__WHAT THIS TASK INVOLVES__. According to the excerpt on covert intervention, what does Carson argue is the key source of variation in whether states choose secrecy or public intervention?

__SOURCE__.
— START —

Perhaps for these reasons, the book discusses few cases of covert intervention on the part of democracies.  When a democracy did intervene covertly (the U.S. in Korea, Laos, and Afghanistan), it tended to be as part of a larger intervention with an overt component allowing the leader to take a hawkish public stance.  In fact, the book’s only case of a significant free-standing covert intervention by a democracy is U.S. intervention in Afghanistan starting in 1980, a time period when the war-weary U.S. public had relatively little appetite for war and therefore was unlikely to pressure the leader into conflict. Given these considerations, both theoretical and empirical, future work should explore the domestic political pressures that could undermine Carson’s escalation-management logic, particularly in democracies.

The second area where I was left with questions about leaders’ calculations in choosing secrecy is in the book’s exploration of why states sometimes prioritize secrecy while at other times opting for public intervention.  Carson argues that the key source of variation is the “severity of escalation risks” (65) posed by a given intervention.  For example, the book argues that leaders are more likely to intervene covertly when they plan an intervention that could involve a great-power clash or when the intervention will widen the geographic scope of the war (65-66).

The challenge is that the factors that Carson identifies as affecting escalation risks are in part a product of the leaders’ own choices, i.e., are endogenous to leaders’ previous decisions.  This raises both theoretical and empirical issues.  On the theoretical side, the reader is left wondering why leaders sometimes plan risky military interventions, and other times do not, given that is what leads to the behavior of interest (the decision to go covert).  In that sense, the theoretical discussion may be sidestepping the true underlying explanation: when do leaders choose the kinds of escalatory foreign policies that make secrecy so attractive?

The fact that leaders choose the level of escalation risk could also pose difficulties for the empirical analysis, especially if the same features that cause a leader to widen a war are also associated with covert action.  For example, earlier I alluded to one feature that could vary across the cases: regime type.  Many scholars consider nondemocratic leaders to be more belligerent because they face fewer domestic political consequences for fighting or losing wars.[19] This lack of domestic political constraint could not only encourage a leader to widen a war, but could also, as I argue above, make it easier to keep an intervention secret. If so, part of the correlation between escalation risk and covert action that we observe could actually be due to the leader’s regime type. Non-democracies might be both more likely to undertake risky actions and choose covert intervention, while democracies might be more averse both to escalation and to secrecy.  In other words, regime type, not escalation risk, would be what ultimately predicts secrecy.  This particular example seems like less of a problem for the within-case analyses, but one should still recognize the difficulty of drawing inferences about whether escalation risk causes covert action given that the leader has agency over both factors.

— END —

[Collected data]
— START —

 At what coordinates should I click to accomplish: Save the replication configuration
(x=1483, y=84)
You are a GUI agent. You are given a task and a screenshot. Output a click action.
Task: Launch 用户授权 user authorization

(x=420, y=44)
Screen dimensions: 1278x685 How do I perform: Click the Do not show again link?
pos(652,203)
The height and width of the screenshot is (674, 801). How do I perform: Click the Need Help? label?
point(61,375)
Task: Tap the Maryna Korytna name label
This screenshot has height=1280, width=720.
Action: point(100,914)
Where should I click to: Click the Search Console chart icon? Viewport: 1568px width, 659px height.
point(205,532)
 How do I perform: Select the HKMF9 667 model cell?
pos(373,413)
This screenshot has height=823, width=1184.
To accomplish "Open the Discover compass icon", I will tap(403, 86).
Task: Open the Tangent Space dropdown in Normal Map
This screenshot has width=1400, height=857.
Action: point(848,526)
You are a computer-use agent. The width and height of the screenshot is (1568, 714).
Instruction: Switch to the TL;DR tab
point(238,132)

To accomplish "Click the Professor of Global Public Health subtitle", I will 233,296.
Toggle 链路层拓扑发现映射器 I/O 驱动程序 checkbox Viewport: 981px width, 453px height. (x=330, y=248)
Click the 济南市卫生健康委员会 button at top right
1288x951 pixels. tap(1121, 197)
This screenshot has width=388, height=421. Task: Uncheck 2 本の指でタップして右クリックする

— END —

__SOLUTION TO THE PROBLEM__. The severity of escalation risks posed by a given intervention.